The rise of the domestic bathroom: My childhood in the 60s

As you will know if you’ve been to this blog before, I’m a bit of a history nut, and in particular I love the history of the private home. I mainly write mysteries set in the 1930s, although I set my books in other eras too from time to time.

But the few short years between the World War I and World War II bewitch and intrigue me. These were the years that really created the world as we know it now, and the legacy of those years is still widely felt and experienced today. (To read a bit more about how I see this era, please click on this link to read a blog post from last year)

Because of my daft preoccupation with the first part of the twentieth century, I visit a lot of English country houses and I take LOADS of pictures. I’m particularly interested in the more ‘basic’ aspects of life. I want to know about how meals were created, how houses and clothes were cleaned, and how people cleaned themselves. So I thought I’d tell you a bit about my childhood, and also next week, a bit about the rise of the modern domestic bathroom.

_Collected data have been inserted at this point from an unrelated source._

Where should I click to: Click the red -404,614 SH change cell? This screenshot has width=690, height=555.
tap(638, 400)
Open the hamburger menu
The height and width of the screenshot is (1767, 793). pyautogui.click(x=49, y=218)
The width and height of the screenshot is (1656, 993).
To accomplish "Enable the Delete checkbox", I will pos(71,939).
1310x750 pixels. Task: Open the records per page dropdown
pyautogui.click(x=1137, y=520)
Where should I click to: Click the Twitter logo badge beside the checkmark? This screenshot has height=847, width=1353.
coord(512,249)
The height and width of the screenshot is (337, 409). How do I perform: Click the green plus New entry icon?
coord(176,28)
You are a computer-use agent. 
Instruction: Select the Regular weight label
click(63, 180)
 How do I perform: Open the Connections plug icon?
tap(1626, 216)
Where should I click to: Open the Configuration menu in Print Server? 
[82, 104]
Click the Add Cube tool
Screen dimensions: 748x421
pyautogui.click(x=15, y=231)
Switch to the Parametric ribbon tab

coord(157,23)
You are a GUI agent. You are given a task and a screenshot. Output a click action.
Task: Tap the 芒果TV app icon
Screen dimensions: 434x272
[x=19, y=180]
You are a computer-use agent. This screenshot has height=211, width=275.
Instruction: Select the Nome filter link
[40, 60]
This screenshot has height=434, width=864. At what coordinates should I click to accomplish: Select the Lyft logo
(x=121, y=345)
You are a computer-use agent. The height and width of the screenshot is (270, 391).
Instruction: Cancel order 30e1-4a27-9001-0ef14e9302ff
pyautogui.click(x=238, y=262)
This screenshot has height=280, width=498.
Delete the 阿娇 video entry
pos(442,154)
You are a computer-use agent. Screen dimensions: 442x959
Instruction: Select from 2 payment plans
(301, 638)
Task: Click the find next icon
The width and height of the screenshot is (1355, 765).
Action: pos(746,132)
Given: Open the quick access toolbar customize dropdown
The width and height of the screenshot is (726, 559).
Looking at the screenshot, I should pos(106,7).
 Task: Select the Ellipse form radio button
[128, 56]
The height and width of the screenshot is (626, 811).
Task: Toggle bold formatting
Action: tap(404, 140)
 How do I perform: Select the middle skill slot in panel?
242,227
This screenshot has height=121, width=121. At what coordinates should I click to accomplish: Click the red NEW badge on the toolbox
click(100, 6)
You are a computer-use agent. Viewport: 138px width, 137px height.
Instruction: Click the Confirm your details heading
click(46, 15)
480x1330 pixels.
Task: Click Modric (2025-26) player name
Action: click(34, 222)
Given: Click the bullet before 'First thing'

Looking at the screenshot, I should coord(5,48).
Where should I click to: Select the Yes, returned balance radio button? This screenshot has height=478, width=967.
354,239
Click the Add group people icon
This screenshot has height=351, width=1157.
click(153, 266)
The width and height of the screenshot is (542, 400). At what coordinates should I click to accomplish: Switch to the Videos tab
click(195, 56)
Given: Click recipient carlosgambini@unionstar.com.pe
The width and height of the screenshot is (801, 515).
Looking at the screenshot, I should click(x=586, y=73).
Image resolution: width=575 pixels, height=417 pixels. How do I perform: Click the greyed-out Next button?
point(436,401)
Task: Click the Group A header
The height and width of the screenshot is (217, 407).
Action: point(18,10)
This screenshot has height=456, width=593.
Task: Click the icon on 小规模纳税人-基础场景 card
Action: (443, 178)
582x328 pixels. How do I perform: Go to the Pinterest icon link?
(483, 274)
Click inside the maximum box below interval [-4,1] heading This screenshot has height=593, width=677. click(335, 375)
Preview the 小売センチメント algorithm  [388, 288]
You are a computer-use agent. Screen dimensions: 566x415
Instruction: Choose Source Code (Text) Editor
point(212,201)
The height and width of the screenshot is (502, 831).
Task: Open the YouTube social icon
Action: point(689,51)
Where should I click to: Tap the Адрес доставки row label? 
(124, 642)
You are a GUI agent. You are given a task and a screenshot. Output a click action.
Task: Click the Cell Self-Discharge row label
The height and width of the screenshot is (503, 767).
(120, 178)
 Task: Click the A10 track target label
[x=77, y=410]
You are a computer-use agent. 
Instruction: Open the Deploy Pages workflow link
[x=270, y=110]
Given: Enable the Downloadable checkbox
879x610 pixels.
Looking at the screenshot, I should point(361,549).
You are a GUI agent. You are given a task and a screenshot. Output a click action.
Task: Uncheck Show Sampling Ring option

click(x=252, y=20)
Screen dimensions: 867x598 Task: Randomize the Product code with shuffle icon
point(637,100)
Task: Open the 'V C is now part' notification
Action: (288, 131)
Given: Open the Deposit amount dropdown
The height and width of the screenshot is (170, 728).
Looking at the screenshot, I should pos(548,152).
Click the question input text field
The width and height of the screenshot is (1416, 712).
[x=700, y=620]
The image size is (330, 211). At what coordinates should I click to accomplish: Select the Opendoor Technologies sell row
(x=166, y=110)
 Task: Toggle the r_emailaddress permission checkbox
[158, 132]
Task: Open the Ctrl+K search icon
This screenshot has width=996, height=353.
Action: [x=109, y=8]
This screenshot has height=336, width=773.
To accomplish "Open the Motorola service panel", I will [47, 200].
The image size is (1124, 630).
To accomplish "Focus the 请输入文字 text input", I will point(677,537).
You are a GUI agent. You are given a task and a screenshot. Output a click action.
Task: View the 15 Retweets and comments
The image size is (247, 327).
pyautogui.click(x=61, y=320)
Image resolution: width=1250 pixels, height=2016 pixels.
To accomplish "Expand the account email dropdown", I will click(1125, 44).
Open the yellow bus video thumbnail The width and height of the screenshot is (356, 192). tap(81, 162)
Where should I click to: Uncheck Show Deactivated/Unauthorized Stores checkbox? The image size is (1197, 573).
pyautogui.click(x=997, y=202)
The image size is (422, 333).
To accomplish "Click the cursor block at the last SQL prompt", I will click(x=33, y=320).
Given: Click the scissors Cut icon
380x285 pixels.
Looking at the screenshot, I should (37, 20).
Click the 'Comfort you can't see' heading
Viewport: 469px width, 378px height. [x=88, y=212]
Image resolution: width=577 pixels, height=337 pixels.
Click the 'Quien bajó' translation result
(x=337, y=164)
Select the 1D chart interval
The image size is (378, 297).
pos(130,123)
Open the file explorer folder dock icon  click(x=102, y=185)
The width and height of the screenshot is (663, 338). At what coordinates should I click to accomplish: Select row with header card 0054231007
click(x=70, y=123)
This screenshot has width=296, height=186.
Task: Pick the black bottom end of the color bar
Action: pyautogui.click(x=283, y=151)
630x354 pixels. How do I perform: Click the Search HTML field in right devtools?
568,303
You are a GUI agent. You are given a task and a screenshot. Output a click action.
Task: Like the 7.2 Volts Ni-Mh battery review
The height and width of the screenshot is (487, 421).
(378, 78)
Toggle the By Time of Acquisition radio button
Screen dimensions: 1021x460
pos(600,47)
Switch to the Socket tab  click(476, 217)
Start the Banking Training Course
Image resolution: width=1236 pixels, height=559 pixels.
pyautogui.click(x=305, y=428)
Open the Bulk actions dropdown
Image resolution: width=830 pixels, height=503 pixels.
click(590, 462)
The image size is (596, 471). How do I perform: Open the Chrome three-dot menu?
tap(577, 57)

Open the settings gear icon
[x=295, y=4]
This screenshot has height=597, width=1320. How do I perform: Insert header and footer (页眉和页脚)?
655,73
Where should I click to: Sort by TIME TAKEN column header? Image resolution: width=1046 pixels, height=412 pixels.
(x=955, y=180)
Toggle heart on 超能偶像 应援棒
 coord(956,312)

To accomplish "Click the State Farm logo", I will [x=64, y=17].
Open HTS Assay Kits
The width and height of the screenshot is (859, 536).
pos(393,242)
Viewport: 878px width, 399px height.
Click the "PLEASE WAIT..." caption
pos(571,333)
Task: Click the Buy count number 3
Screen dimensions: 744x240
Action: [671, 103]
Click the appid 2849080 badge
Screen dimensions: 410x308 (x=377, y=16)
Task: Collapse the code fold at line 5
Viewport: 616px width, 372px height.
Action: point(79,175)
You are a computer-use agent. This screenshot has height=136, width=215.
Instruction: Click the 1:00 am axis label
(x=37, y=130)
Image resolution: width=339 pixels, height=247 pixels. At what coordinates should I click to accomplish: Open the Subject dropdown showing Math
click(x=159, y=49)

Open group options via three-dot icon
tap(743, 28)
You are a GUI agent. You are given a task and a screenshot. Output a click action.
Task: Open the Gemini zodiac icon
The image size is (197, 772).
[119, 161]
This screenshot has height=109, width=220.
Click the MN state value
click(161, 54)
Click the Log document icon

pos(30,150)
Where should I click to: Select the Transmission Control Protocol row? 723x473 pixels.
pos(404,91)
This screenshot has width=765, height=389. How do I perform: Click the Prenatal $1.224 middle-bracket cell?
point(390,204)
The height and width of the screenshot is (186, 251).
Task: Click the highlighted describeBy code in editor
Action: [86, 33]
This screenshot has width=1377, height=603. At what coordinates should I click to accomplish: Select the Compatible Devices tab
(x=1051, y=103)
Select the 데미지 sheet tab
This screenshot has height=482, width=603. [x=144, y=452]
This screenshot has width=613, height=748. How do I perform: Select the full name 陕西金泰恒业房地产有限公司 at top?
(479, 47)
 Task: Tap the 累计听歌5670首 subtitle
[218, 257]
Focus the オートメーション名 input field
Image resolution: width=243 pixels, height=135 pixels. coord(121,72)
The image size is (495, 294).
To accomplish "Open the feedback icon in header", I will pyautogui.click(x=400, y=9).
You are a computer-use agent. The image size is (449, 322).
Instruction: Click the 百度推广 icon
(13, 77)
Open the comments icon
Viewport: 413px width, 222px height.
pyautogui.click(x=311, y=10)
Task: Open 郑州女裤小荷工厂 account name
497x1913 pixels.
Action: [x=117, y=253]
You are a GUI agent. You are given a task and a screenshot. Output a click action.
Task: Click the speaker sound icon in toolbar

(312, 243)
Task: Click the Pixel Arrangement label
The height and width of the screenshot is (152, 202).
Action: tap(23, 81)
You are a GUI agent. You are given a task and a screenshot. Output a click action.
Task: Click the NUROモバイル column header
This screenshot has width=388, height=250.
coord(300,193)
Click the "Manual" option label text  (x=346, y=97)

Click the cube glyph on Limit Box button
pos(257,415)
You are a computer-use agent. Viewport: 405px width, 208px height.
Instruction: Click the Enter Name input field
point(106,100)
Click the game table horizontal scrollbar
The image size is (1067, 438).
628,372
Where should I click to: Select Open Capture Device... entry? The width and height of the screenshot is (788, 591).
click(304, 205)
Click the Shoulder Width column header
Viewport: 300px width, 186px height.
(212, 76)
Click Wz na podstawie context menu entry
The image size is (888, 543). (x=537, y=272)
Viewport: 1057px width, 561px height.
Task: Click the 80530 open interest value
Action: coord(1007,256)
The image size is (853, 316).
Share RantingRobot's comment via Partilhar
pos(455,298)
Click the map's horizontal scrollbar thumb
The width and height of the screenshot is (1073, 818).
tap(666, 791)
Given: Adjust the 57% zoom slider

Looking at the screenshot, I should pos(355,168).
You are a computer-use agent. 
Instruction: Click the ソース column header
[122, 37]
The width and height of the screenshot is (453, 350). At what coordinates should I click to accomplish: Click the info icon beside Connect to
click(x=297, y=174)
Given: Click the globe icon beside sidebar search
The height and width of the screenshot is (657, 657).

I was born in 1960 in the South of England. Contrary to many peoples’ view, this was not a time of universal comfort and modernisation. Not that I was particularly aware of it as a child, but looking back now, I can see we were very badly off by modern standards. Yet we were not alone, and I doubt if our experience was a rare one.

From when I was about three, or a little younger, we lived in what can only be described as a bedsit, though in those days we gave it the grander name of a one-room flat. Mum and I slept, cooked, and relaxed in that one room in an old house, with many other such rooms. If you read books written in the 40s, 50s and 60s, you will often come across mention of these grand old houses gone down in the world and divided up into flats or bedsits. Larger private homes became unmanageable without a staff to run them, and after the first world war, wages rose, and labour was scarce, lured away by the higher wages and often shorter working weeks in the factories. We lived in one of those grand old houses, a handsome very square, white-washed Georgian villa over four floors.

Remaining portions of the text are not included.